¿Por qué será que todos los males que puede producir la democracia se curan con más democracia? ¿Por qué será que los errores de la democracia carecen de importancia respecto de los de la dictadura? ¿Por qué será que el camino más corto para arruinar un país es la dictadura? ¿Por qué será que nunca hemos repudiado nuestra deuda externa?
¿Por qué será que nuestro Gobierno desprecia la realidad que lo contradice? ¿Por qué será que aún no hemos entendido que para salir de la pobreza se necesita crear trabajo y no subsidios? ¿Por qué será que, para el Gobierno, la culpa es siempre ajena? ¿Por qué será que por más palabras engañosas que se empleen para tapar la realidad (corralito, sintonía fina, crecimiento negativo, reordenamiento de precios), la realidad castiga a los que menos tienen?

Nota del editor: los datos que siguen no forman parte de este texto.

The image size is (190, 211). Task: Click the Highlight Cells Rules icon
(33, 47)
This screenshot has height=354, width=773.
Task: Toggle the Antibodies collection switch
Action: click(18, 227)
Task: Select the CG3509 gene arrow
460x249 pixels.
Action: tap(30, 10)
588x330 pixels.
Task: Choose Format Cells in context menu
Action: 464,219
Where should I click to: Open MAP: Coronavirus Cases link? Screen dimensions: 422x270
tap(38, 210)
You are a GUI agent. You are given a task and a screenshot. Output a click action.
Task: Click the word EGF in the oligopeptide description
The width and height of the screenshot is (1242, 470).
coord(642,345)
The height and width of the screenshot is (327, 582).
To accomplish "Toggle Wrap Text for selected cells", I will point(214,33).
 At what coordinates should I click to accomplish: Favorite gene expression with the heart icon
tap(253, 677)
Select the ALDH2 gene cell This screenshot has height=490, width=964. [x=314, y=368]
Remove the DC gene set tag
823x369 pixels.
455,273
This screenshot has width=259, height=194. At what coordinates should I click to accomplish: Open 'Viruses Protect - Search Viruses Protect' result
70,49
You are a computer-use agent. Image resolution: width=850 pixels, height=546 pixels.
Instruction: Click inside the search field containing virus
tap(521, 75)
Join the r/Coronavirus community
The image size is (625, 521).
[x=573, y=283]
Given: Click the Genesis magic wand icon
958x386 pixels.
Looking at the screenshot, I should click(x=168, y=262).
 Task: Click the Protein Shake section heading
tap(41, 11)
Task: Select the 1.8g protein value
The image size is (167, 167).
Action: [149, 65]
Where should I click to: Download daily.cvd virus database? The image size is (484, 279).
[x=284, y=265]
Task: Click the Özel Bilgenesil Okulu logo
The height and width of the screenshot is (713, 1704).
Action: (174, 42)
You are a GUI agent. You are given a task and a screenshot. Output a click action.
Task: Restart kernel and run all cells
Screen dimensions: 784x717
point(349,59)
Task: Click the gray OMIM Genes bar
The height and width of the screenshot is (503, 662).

¿Por qué será que para un sindicalismo peronista no hay nada peor que un gobierno peronista? ¿Por qué será que a la CTA no le dan el reconocimiento que reclama? ¿Por qué será que la Anses no tiene dinero para pagar el 82% a los jubilados y sí para financiar 100.000 viviendas? ¿Por qué será que aún no se ha modificado la Ley de Entidades Financieras de la dictadura?
¿Por qué será que viene disminuyendo el superávit fiscal? ¿Por qué será que nuestro Gobierno no ha entendido que gobernar es convencer, persuadir y también dialogar? ¿Por qué recién ahora nos dimos cuenta “de que pasados los 300 kilómetros, el costo del transporte de carga en camión se encarece; entonces debe realizarse vía ferrocarril”?